The cloth masks were substantial. Each had three layers – two layers of fabric with an outer layer of polypropylene. On testing, the filtration efficiency of the cloth masks was only about 37%, compared with 95% for the three-layer surgical masks, which were also made of polypropylene.

Masks were most effective for older individuals. People aged 50-60 years who wore surgical masks were 23% less likely to test positive for COVID, compared with their peers who didn’t wear masks. For people older than 60, the reduction in risk was greater – 35%.
 

 

 

Rigorous research

The study took place over a period of 8 weeks in each district. The interventions were rolled out in waves, with the first starting in November 2020 and the last in January 2021.

Investigators gave each household free cloth or surgical face masks and showed families a video about proper mask wearing with promotional messages from the prime minister, a head imam, and a national cricket star.
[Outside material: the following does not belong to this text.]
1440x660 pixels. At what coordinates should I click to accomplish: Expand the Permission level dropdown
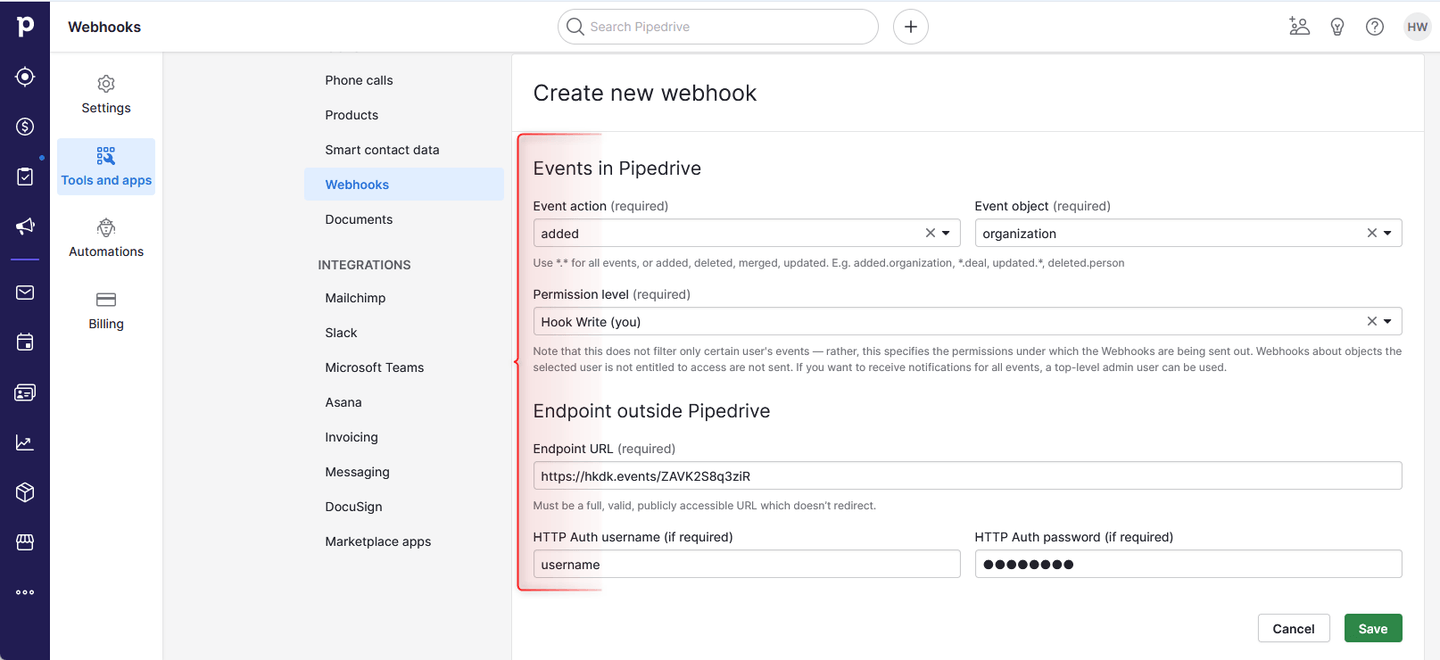point(1390,321)
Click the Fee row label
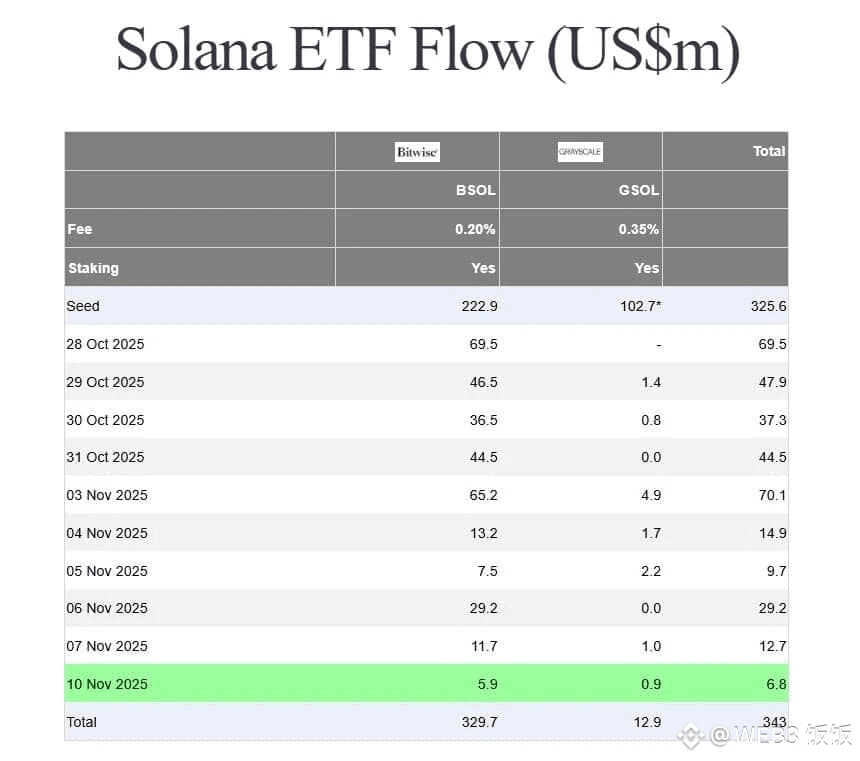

They also handed out free masks.

Previous studies have shown that people aren’t always truthful about wearing masks in public. In Kenya, for example, 88% of people answering a phone survey said that they wore masks regularly, but researchers determined that only 10% of them actually did so.

Investigators in the Bangladesh study didn’t just ask people if they’d worn masks, they stationed themselves in public markets, mosques, tea stalls, and on roads that were the main entrances to the villages and took notes.

They also tested various ways to educate people and to remind them to wear masks. They found that four factors were effective at promoting the wearing of masks, and they gave them an acronym – NORM.

  • N for no-cost masks.
  • O for offering information through the video and local leaders.
  • R for regular reminders to people by investigators who stand in public markets and offer masks or encourage anyone who wasn’t wearing one or wasn’t wearing it correctly.
  • M for modeling, in which local leaders, such as imams, wear masks and remind their followers to wear them.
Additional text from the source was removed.